Problem to solve
Every line with the word "agent" in it should be extracted from the data that follows.

Entries supplied
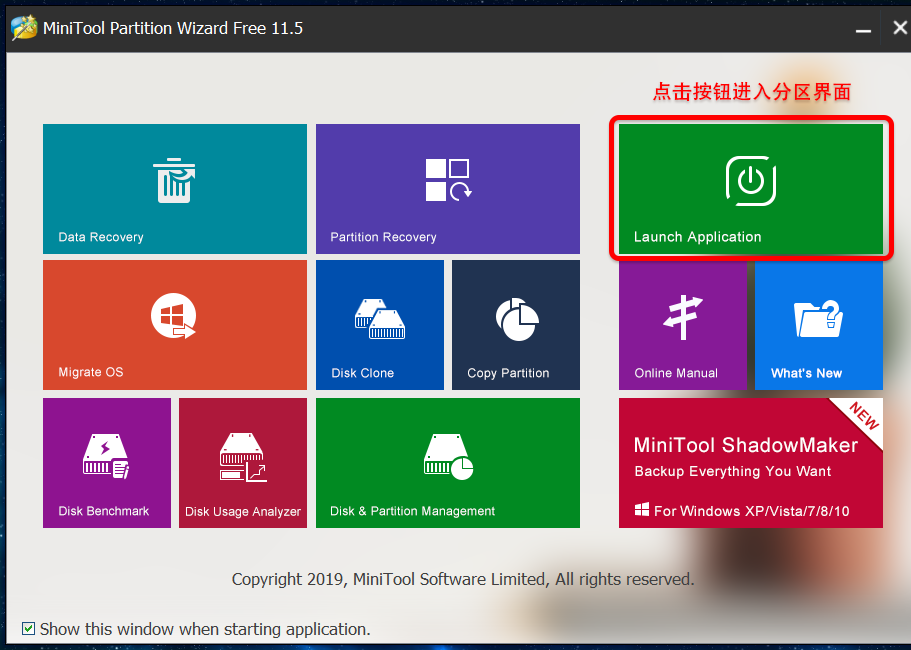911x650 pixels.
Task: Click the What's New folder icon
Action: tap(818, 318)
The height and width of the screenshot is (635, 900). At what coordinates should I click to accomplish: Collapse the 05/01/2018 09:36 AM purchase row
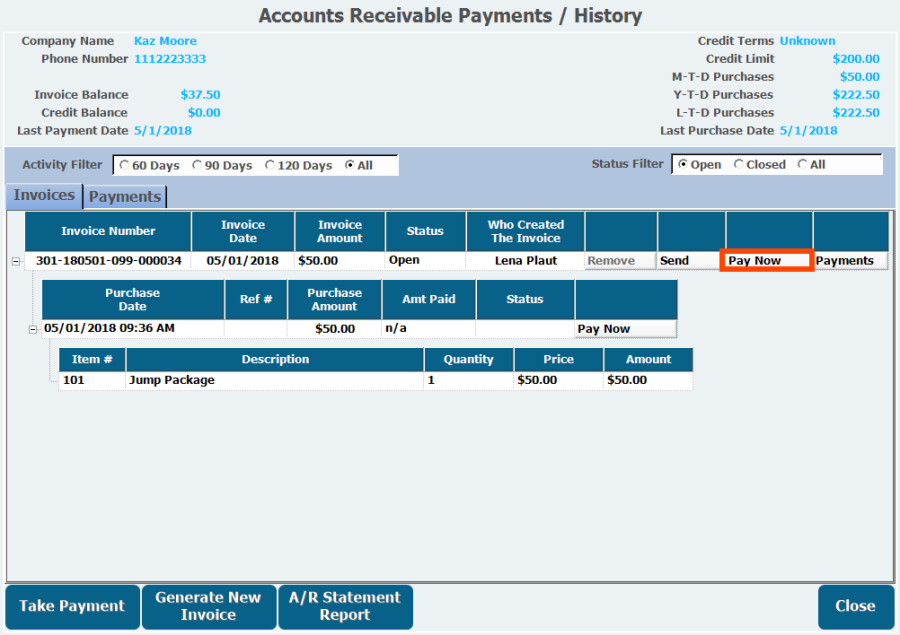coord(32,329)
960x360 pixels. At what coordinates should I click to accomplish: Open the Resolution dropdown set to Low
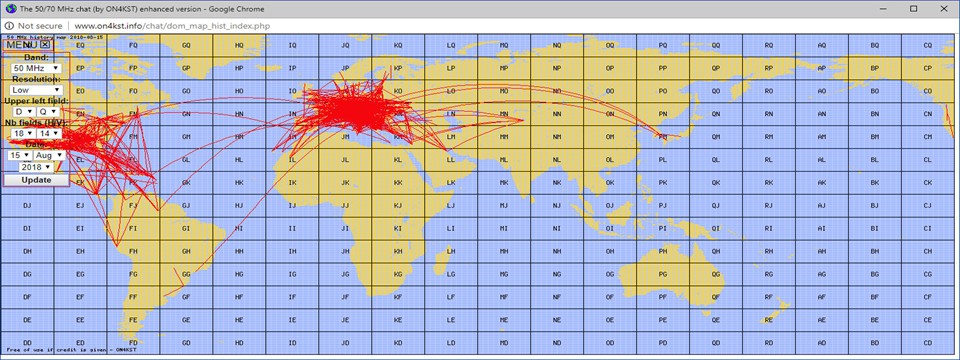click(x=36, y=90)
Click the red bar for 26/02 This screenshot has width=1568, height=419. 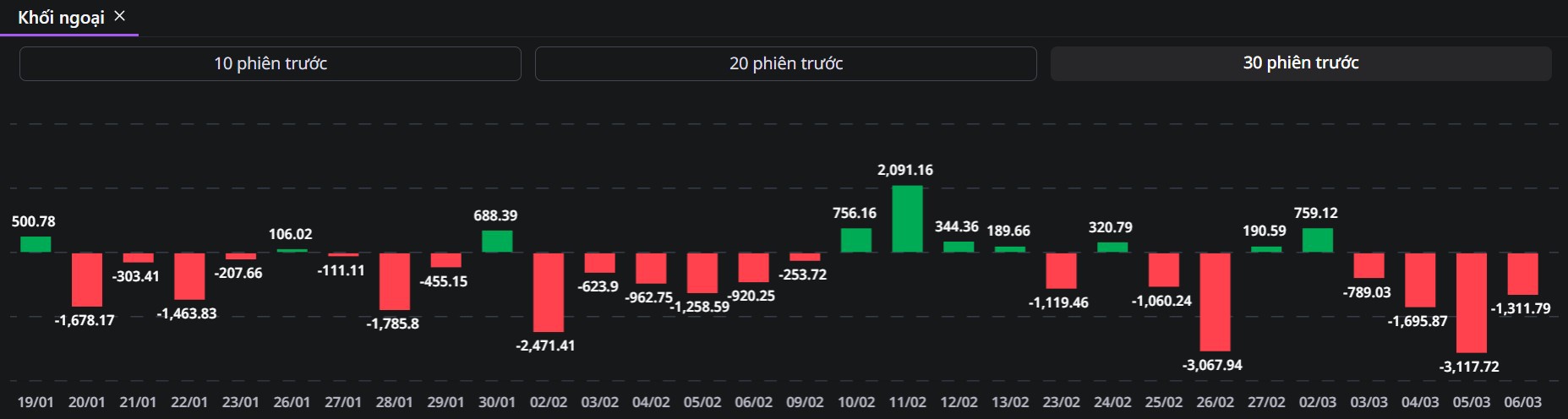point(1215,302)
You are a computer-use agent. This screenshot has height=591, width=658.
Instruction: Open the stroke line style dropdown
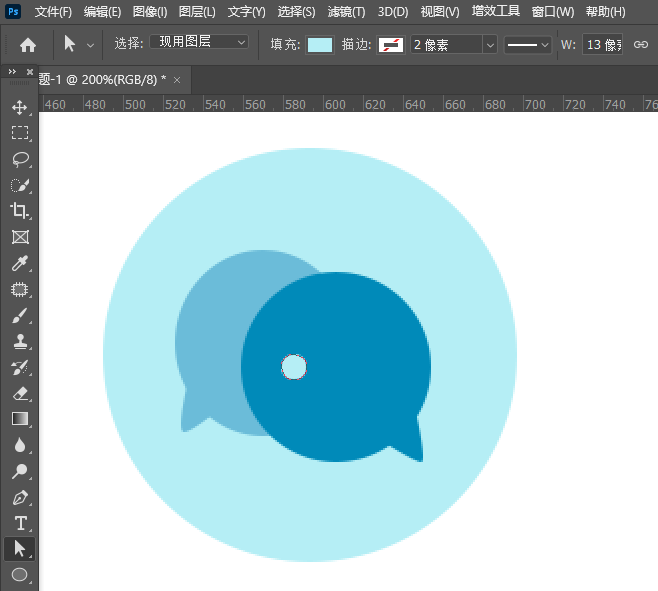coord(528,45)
* * *
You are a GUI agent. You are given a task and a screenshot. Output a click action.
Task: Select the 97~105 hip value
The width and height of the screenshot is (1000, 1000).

Solution to this exercise
You are a computer-use agent. This screenshot has height=591, width=658.
You are a GUI agent. You are given a task and a screenshot. Output a click action.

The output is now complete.